Свекровь тяжело вздыхает, садится в кресло.
– Послушай меня, – начинает наставительным тоном, словно разговаривает с упрямым ребенком. – В браке всякое бывает. Мало ли, что у мужчины на стороне. Главное – дом, семья. Мудрая женщина знает, когда надо закрыть глаза.
Я медленно сажусь на постели. Поднимаю на нее взгляд. На лице свекрови появляется шок, удивление. Ну еще бы, ведь на моей скуле кровоподтек. Багровые синяки на руках, ногах.
– Ваш сын – жестокий садист.
– Это ты его довела! – вскрикивает, отрицая истину. Чего и следовало ожидать…
Глава 5
– Ну подумаешь, изменил, – произносит свекровь после паузы. – Ты бы лучше подумала, почему. Мужчинам нужно внимание, забота. Может, ты была холодной? Была слишком занята собой, своими делами? Ты слишком увлечена этим своим дизайном одежды. Ты замужняя женщина! Должна родить детей моему сыну, а не тешить свое самолюбие.
Каждое слово вонзается в меня, как ржавый нож.

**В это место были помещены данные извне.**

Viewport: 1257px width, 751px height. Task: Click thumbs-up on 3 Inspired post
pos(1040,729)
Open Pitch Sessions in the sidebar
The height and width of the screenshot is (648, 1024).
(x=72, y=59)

– Серьезно? По-вашему, я занималась тем, что тешила свое самолюбие? – спрашиваю горько. – Ничего что доход мое дело приносит куда больший, чем сдыхающая фирма вашего сына?
– Вот! Ну конечно! И ты еще удивляешься, что Анри пошел на сторону? Ты грубая! Разве можно так с мужчиной? Ты эгоистка, Кира! – продолжает валить все на меня, словно читая лекцию. – Настоящая жена должна уметь терпеть. Понимать. Прощать.
Сжимаю руки в кулаки, ногти впиваются в ладони.
"Я должна прощать? Я должна понимать?"
Перед глазами вспыхнули образы: рука, с силой ударяющая меня по щеке, злобные слова, кровь на моих губах, мои попытки защитить живот, жестокие оскорбления.